Your assignment: Retype every entry word for word.

═══ Records for this exercise

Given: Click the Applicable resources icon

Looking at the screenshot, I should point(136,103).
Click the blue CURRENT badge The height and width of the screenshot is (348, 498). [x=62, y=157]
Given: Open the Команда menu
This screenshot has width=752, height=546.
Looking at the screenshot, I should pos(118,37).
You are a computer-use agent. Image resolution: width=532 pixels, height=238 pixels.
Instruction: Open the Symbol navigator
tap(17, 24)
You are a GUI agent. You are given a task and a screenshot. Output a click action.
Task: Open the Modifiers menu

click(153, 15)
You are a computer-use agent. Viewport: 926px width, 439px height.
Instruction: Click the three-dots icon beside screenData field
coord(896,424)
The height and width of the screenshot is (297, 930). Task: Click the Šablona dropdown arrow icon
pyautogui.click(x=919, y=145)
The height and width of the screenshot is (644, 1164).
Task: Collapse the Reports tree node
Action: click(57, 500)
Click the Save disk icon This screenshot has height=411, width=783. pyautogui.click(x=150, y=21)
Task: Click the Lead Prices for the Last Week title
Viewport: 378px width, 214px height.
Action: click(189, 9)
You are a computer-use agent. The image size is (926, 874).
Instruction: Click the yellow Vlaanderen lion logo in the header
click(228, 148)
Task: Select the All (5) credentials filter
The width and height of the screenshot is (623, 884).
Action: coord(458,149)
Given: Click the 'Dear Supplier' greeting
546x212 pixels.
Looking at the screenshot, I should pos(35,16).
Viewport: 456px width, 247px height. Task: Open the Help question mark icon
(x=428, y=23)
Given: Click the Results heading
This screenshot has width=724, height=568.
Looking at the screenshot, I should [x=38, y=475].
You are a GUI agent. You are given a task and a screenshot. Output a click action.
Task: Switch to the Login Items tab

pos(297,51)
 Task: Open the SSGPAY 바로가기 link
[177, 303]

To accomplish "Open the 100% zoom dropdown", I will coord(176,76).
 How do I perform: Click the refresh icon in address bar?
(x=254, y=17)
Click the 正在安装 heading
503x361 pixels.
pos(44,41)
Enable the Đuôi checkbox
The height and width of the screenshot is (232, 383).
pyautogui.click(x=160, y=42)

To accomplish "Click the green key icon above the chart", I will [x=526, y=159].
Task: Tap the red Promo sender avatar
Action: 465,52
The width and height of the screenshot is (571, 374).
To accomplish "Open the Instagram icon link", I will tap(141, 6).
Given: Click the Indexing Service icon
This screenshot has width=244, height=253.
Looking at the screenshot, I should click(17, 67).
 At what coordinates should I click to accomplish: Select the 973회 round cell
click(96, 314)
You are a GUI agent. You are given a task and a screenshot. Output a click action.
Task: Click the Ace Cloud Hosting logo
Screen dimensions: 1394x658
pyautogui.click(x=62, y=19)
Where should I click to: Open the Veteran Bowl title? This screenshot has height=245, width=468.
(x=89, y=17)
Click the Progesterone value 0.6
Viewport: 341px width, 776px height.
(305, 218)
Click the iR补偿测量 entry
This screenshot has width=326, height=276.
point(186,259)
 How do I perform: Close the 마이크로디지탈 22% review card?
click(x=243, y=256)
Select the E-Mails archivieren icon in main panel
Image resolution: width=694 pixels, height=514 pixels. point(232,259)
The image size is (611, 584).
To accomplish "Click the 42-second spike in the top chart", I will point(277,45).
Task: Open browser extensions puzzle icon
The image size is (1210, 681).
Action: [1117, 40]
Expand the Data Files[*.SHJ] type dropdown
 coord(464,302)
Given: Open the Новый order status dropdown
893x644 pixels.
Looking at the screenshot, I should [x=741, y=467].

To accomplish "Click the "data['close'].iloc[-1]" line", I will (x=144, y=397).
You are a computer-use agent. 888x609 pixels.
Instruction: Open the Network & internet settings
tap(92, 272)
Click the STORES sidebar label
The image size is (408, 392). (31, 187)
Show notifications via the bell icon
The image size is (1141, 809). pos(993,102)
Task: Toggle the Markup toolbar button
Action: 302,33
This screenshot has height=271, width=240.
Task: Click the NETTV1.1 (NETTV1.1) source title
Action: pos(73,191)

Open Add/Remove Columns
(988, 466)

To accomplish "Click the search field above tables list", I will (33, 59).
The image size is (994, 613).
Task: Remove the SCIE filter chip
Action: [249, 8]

══════

Output for this task:
Given: Click the Applicable resources icon

Looking at the screenshot, I should point(136,103).
Click the blue CURRENT badge The height and width of the screenshot is (348, 498). [x=62, y=157]
Given: Open the Команда menu
This screenshot has width=752, height=546.
Looking at the screenshot, I should pos(118,37).
You are a computer-use agent. Image resolution: width=532 pixels, height=238 pixels.
Instruction: Open the Symbol navigator
tap(17, 24)
You are a GUI agent. You are given a task and a screenshot. Output a click action.
Task: Open the Modifiers menu

click(153, 15)
You are a computer-use agent. Viewport: 926px width, 439px height.
Instruction: Click the three-dots icon beside screenData field
coord(896,424)
The height and width of the screenshot is (297, 930). Task: Click the Šablona dropdown arrow icon
pyautogui.click(x=919, y=145)
The height and width of the screenshot is (644, 1164).
Task: Collapse the Reports tree node
Action: click(57, 500)
Click the Save disk icon This screenshot has height=411, width=783. pyautogui.click(x=150, y=21)
Task: Click the Lead Prices for the Last Week title
Viewport: 378px width, 214px height.
Action: click(189, 9)
You are a computer-use agent. The image size is (926, 874).
Instruction: Click the yellow Vlaanderen lion logo in the header
click(228, 148)
Task: Select the All (5) credentials filter
The width and height of the screenshot is (623, 884).
Action: coord(458,149)
Given: Click the 'Dear Supplier' greeting
546x212 pixels.
Looking at the screenshot, I should pos(35,16).
Viewport: 456px width, 247px height. Task: Open the Help question mark icon
(x=428, y=23)
Given: Click the Results heading
This screenshot has width=724, height=568.
Looking at the screenshot, I should [x=38, y=475].
You are a GUI agent. You are given a task and a screenshot. Output a click action.
Task: Switch to the Login Items tab

pos(297,51)
 Task: Open the SSGPAY 바로가기 link
[177, 303]

To accomplish "Open the 100% zoom dropdown", I will coord(176,76).
 How do I perform: Click the refresh icon in address bar?
(x=254, y=17)
Click the 正在安装 heading
503x361 pixels.
pos(44,41)
Enable the Đuôi checkbox
The height and width of the screenshot is (232, 383).
pyautogui.click(x=160, y=42)

To accomplish "Click the green key icon above the chart", I will [x=526, y=159].
Task: Tap the red Promo sender avatar
Action: 465,52
The width and height of the screenshot is (571, 374).
To accomplish "Open the Instagram icon link", I will tap(141, 6).
Given: Click the Indexing Service icon
This screenshot has width=244, height=253.
Looking at the screenshot, I should click(17, 67).
 At what coordinates should I click to accomplish: Select the 973회 round cell
click(96, 314)
You are a GUI agent. You are given a task and a screenshot. Output a click action.
Task: Click the Ace Cloud Hosting logo
Screen dimensions: 1394x658
pyautogui.click(x=62, y=19)
Where should I click to: Open the Veteran Bowl title? This screenshot has height=245, width=468.
(x=89, y=17)
Click the Progesterone value 0.6
Viewport: 341px width, 776px height.
(305, 218)
Click the iR补偿测量 entry
This screenshot has width=326, height=276.
point(186,259)
 How do I perform: Close the 마이크로디지탈 22% review card?
click(x=243, y=256)
Select the E-Mails archivieren icon in main panel
Image resolution: width=694 pixels, height=514 pixels. point(232,259)
The image size is (611, 584).
To accomplish "Click the 42-second spike in the top chart", I will point(277,45).
Task: Open browser extensions puzzle icon
The image size is (1210, 681).
Action: [1117, 40]
Expand the Data Files[*.SHJ] type dropdown
 coord(464,302)
Given: Open the Новый order status dropdown
893x644 pixels.
Looking at the screenshot, I should [x=741, y=467].

To accomplish "Click the "data['close'].iloc[-1]" line", I will (x=144, y=397).
You are a computer-use agent. 888x609 pixels.
Instruction: Open the Network & internet settings
tap(92, 272)
Click the STORES sidebar label
The image size is (408, 392). (31, 187)
Show notifications via the bell icon
The image size is (1141, 809). pos(993,102)
Task: Toggle the Markup toolbar button
Action: 302,33
This screenshot has height=271, width=240.
Task: Click the NETTV1.1 (NETTV1.1) source title
Action: pos(73,191)

Open Add/Remove Columns
(988, 466)

To accomplish "Click the search field above tables list", I will (33, 59).
The image size is (994, 613).
Task: Remove the SCIE filter chip
Action: [249, 8]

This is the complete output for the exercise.